A team of researchers led by Peking University has developed an artificial intelligence (AI) system capable of solving and verifying an open-ended mathematical problem without relevant human intervention.
The model managed, in a few hours, to formalize the solution to a conjecture presented in 2014, through a double-agent system that combines reasoning in natural language and formal verification, the Hong Kong newspaper South China Morning Post reported this Monday.
The system, described in a preliminary article published in the arXiv repository, addressed a commutative algebra problem proposed by American mathematician Dan Anderson and completed the verification in around 80 hours of execution.
According to the researchers, the model integrates an informal reasoning agent, responsible for exploring strategies and building possible demonstrations, with a formal verification agent that translates these proofs into a rigorous, machine-verifiable mathematical format.
The only human intervention was to provide documents with restricted access
The team indicated that the The only human intervention consisted of providing access to restricted documents that the system was unable to obtain autonomouslywithout the need for mathematical judgment during the process.

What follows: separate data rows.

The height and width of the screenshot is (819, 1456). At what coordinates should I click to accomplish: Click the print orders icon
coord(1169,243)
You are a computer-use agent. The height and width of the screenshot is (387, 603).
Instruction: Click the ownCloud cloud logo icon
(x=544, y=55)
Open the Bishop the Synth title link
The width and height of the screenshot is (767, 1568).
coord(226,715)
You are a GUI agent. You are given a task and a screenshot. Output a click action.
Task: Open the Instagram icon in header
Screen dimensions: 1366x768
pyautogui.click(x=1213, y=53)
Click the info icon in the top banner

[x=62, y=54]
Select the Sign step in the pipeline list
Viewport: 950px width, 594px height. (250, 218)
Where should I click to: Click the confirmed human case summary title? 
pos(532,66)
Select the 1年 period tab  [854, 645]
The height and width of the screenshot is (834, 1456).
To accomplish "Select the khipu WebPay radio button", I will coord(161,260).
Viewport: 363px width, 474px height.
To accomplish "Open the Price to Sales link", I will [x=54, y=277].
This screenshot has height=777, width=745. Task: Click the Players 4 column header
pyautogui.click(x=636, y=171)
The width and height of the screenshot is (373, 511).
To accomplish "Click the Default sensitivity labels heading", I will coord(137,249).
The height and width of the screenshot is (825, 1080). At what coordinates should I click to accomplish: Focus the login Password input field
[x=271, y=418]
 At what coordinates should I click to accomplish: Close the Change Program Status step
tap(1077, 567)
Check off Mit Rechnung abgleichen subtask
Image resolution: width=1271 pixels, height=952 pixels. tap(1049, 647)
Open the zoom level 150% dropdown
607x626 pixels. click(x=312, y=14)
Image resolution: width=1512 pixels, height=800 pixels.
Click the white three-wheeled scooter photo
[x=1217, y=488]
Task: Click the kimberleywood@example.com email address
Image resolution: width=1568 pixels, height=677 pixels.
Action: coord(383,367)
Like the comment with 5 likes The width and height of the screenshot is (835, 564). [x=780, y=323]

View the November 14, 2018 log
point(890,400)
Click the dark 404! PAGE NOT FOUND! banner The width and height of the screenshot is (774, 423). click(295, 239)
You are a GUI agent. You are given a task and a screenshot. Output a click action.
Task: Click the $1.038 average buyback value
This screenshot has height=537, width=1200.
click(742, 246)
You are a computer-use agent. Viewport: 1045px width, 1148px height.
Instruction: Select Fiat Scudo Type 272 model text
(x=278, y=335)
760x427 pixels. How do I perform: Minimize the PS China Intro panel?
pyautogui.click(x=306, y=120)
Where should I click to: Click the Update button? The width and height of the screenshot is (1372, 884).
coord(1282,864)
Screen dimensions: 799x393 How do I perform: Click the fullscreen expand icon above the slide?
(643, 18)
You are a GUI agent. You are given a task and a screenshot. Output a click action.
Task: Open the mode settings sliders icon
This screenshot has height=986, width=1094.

The authors argue that this approach allows automate tasks which have until now required collaboration between experts and continuous supervision, although the work has not yet been subject to peer review.
The development is part of the advancement of language models and agent-based systems applied to mathematical research, a domain where challenges such as the reliability of demonstrations generated by AI persist.
The researchers stressed that the combination of natural language reasoning and formal verification could facilitate the resolution of complex problems and reinforce the validation of results in this area.
The project comes after the emergence, in recent months, of new Chinese models such as DeepSeek and others developed by large technology companies such as Alibaba and ByteDance, which have increased the international visibility of the sector and revived technological competition with the United States.
Artificial intelligence was also one of the central themes of the annual meeting of the National People’s Congress, held in March, in which Beijing reaffirmed its commitment to integrating this technology into various sectors of the economy and promoting associated employment.